Ce n’est que dans un second temps que la parole est
mise par écrit. Ce processus peut commencer du vivant même du prophète ou plus
souvent se mettre en place post-mortem, parfois au sein d’un groupe de disciples
ayant à cœur de conserver les oracles du maître. La conservation des paroles au
moyen de l’écrit est sous-entendue par la conviction que les paroles du
prophète concernent un public plus large que ses auditeurs contemporains, et
qu’elles peuvent avoir sens pour d’autres époques ou d’autres lieux.
En contraste, les auteurs d’apocalypses évoluent
d’abord dans le monde de l’écrit. Par le procédé de la pseudonymie, ils se
présentent comme des sages. Daniel est formé à la sagesse de la cour de
Babylone et surpasse en science et discernement tous les magiciens
chaldéens ; Hénoch est plusieurs fois désigné comme scribe et très
probablement, les auteurs réels apparaissent à l’univers des scribes et des
savants. Les apocalypses ne puisent pas seulement, et peut-être pas d’abord,
dans la littérature prophétique, mais bien aussi dans le domaine sapientiel. Là
où le prophète était invité à redire ce qu’il avait entendu, le voyant
d’apocalypse sera invité à écrire ce qu’il a vu.

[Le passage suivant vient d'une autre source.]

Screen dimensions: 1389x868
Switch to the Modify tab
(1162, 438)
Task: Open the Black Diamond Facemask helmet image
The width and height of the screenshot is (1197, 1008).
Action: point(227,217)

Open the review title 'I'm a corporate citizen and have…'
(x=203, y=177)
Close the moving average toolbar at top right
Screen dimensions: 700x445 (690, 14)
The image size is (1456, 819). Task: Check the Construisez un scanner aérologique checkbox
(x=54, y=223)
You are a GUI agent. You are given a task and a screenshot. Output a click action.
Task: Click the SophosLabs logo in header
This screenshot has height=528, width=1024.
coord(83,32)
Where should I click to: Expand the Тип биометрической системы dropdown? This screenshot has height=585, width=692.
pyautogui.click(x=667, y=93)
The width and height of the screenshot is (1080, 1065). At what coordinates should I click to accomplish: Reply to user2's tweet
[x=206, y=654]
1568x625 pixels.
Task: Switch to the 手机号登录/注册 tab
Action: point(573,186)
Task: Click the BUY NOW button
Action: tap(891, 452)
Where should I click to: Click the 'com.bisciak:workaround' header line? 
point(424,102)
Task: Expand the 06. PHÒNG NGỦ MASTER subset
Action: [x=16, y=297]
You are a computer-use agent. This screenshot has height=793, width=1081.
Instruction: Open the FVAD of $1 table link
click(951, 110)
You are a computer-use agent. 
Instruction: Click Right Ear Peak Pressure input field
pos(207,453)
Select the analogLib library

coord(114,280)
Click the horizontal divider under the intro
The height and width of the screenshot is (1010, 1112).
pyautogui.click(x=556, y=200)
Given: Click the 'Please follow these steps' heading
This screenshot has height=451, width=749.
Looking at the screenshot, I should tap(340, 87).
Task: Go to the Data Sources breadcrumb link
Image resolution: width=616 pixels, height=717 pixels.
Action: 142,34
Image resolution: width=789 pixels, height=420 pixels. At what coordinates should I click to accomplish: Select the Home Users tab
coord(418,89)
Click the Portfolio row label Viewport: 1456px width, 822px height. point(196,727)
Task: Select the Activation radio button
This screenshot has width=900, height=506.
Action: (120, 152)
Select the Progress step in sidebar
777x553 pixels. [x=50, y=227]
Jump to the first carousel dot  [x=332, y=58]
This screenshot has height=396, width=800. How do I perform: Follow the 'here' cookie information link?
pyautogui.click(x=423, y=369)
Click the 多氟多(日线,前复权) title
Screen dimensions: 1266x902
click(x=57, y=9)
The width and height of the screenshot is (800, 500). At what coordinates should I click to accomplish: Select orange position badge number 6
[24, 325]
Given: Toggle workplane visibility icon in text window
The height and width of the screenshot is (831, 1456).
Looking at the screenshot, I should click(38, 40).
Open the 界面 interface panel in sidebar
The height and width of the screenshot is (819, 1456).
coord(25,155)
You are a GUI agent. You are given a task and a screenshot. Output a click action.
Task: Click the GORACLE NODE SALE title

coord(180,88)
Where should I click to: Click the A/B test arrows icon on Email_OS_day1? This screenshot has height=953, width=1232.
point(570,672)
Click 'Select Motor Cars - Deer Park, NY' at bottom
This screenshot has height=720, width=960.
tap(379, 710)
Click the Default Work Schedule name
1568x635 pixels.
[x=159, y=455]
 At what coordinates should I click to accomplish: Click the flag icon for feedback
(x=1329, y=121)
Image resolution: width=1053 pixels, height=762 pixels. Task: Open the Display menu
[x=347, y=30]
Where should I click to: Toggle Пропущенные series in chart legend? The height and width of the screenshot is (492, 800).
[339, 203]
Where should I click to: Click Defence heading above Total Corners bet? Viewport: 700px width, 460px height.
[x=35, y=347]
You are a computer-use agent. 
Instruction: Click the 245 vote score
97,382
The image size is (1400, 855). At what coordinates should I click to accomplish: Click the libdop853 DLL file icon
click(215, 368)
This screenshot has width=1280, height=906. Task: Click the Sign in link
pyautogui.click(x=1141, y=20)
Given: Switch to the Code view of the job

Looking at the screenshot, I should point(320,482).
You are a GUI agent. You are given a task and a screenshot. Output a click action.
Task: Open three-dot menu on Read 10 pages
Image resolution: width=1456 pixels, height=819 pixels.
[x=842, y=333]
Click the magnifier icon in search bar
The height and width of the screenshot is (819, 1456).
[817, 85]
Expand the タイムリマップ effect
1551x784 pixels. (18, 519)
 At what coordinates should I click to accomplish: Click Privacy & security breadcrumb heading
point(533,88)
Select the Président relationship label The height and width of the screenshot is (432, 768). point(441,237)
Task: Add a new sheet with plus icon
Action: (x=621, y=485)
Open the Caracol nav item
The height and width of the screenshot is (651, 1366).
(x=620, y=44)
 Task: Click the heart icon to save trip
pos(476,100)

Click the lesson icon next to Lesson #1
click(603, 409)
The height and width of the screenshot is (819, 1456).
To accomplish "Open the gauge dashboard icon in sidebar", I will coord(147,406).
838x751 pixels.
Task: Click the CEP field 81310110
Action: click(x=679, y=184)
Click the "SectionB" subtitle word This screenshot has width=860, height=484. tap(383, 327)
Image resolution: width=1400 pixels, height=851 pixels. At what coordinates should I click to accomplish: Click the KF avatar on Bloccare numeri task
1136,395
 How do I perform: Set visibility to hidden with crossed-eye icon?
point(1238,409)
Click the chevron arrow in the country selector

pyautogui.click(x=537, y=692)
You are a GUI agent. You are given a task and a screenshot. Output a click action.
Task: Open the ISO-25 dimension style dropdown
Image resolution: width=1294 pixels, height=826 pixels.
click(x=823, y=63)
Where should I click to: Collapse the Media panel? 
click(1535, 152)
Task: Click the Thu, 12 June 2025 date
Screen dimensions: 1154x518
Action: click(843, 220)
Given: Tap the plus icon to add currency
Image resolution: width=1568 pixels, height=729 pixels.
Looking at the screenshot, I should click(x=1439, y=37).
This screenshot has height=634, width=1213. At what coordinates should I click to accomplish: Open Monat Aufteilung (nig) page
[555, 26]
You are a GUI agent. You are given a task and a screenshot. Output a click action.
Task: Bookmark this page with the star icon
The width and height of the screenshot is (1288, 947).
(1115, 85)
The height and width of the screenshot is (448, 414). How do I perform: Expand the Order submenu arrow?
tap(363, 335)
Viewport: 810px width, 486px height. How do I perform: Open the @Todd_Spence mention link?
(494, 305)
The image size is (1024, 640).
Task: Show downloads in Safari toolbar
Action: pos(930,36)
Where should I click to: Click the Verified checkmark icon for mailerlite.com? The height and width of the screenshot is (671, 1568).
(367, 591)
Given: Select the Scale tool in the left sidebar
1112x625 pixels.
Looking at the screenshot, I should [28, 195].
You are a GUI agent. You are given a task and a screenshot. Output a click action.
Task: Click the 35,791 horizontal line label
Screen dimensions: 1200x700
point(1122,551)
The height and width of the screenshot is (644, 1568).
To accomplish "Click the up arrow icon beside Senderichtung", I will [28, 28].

L’auteur d’apocalypse se présente comme un observateur
qui, de par la volonté de Dieu, peut accéder à un domaine généralement
inobservable. La spatialisation de la révélation est conjointement modifiée.
Dans la littérature prophétique, le prophète reste dans le monde d’en bas et
c’est là que lui parvient la voix ou la vue de Dieu. Dans la littérature
apocalyptique, c’est au voyant de se déplacer. Que ce soit le mode du songe, de
la vision ou du voyage, il devient une sorte d’explorateur du monde d’en haut,
mais il ne procède à cette exploration que sur un mode essentiellement passif.
Il ne va que là où il a le droit d’aller. Il ne voit que ce que l’on veut bien
lui laisser voir. Le plus souvent, cette visite est strictement guidée par un
ange.
Cet ange n’est pas seulement un guide mais aussi un
interprète. En effet, la sagesse humaine de l’auteur, pourtant présentée comme
parfaitement opérationnelle dans le monde d’en bas, se révèle inadéquate pour
comprendre les choses du monde d’en haut. Le cas de Daniel est tout à fait
représentatif : il est capable de décoder sans difficulté les songes des
autres, mais il ne comprend rien à ses propres visions. Il faudra donc qu’entre
en scène l’ange interprète pour que la vision prenne sens.
L’ange devient l’interlocuteur du voyant. Dans les apocalypses, le voyant n’entre pas en communication directe avec Dieu. Il peut certes le prier mais la réponse à sa prière parviendra par la médiation de l’ange interprète. L’ange interprète exerce donc la fonction de médiateur entre l’homme et Dieu, alors que, dans la littérature prophétique, ce rôle est dévolu au prophète. Dans l’Apocalypse johannique, Jean entre en dialogue avec le Christ, mais pas directement avec le Dieu dont la présence se manifeste sur le trône de gloire. Ce contact avec le Christ débouche sur une parole à transmettre, non de vive voix, mais par écrit. Le Christ dicte les lettres aux Églises et c’est par ce vecteur écrit que le message parviendra aux destinataires.